Umm, not so much
James Governor makes a small error in describing a putative Eclipse evangelist:
I can easily imagine a really excellent Eclipse RCP blog that was not written from a developer perspective, but that of an end user. So Ryan makes a great point but I would probably not be so binary. Authority and credibility comes in many different shapes and sizes. It increasingly comes from communities of interest, rather than "top down high church you shall obey" certifiers (Pace Michael Lewis and Stephen Johnson). High priest geeks are still high priests, and those are the folks we need to keep on their toes, regardless of the field of authority.
Eclipse's end users are developers, given the nature of Eclipse. IMHO, any non-developer evangelist for Eclipse would not be useful at the end user level - what information of use would they convey?

Comments
umm - RCP stands for rich client platform?

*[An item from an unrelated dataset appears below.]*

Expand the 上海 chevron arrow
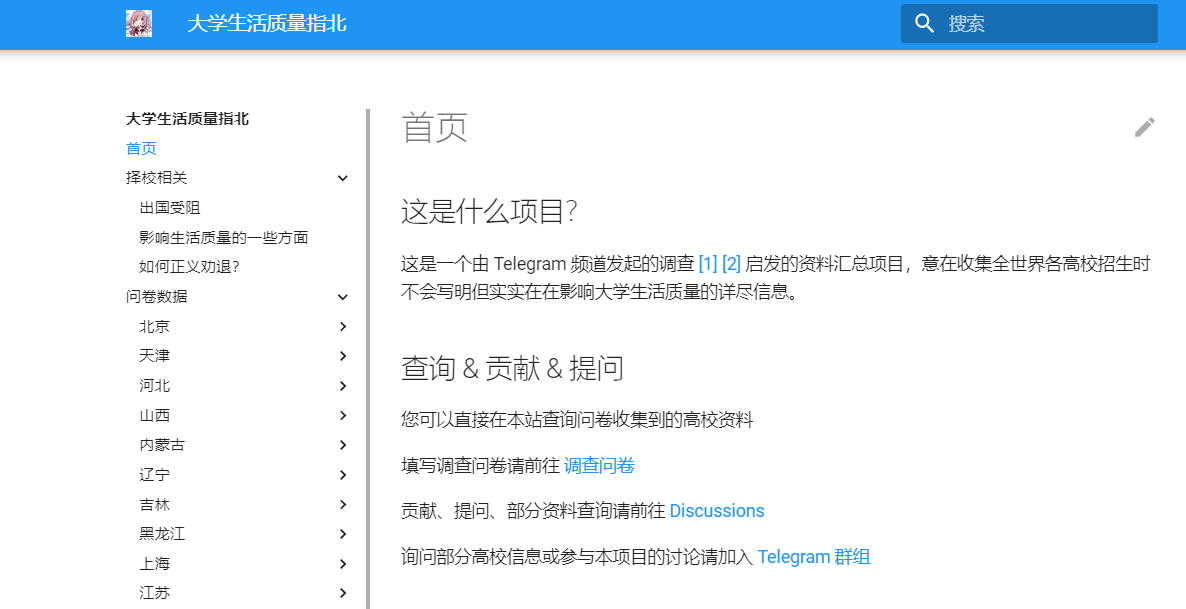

[James Governor] June 22, 2005 13:27:00.410
i dont think i did, sir. have you looked at RSSOwl? Or the new Lotus clients ed brill is getting so much traffic over? what could they confer? hey look at this cool stuff. hey here is a neat application using RCP. hey i used to HATE Lotus Notes but this new stuff isn't so sucky. do i have to be a smalltalk developer to use bottom feeder? if so you expect minimal (certainly niche) adoption; open source or not. right? you will be telling me end users couldnt give useful input to Flash developers next... your statement "given the nature of Eclipse" indicates a misunderestimation of what the nature of Eclipse is. It is not just an IDE. that was last year. it is becoming a client side presentation and widget framework too.
Hmm
[ James Robertson] June 22, 2005 13:42:22.449
Comment by James Robertson
Well yeah, if you want to extend BottomFeeder with a plugin, you have to use VisualWorks Smalltalk. I haven't looked that seriously at Eclipse as a client platform, that's true. It seems awfully "stout" for that though. So far as I can tell, plugging a client application into Eclipse would be akin to doing that in a VW development environment - possible, and easily extensible (for a developer). But also bigger than I'd want as a client tool.
Umm, not so much
[ alan knight] June 24, 2005 11:22:52.450
Comment by alan knight
Eclipse is very, very plugin-oriented, so at least in theory, can be trimmed down or fattened up fairly arbitrarily. My impression of "Eclipse as a Rich Client Platform" is that it essentially means SWT plus the basic plugin engine, with the ability to bring in extra plugins that are appropriate as necessary. That doesn't seem unreasonable. Kind of like using various VisualWorks libraries in a deployed application. Of course, the devil is in the details, especially when it comes to keeping things small.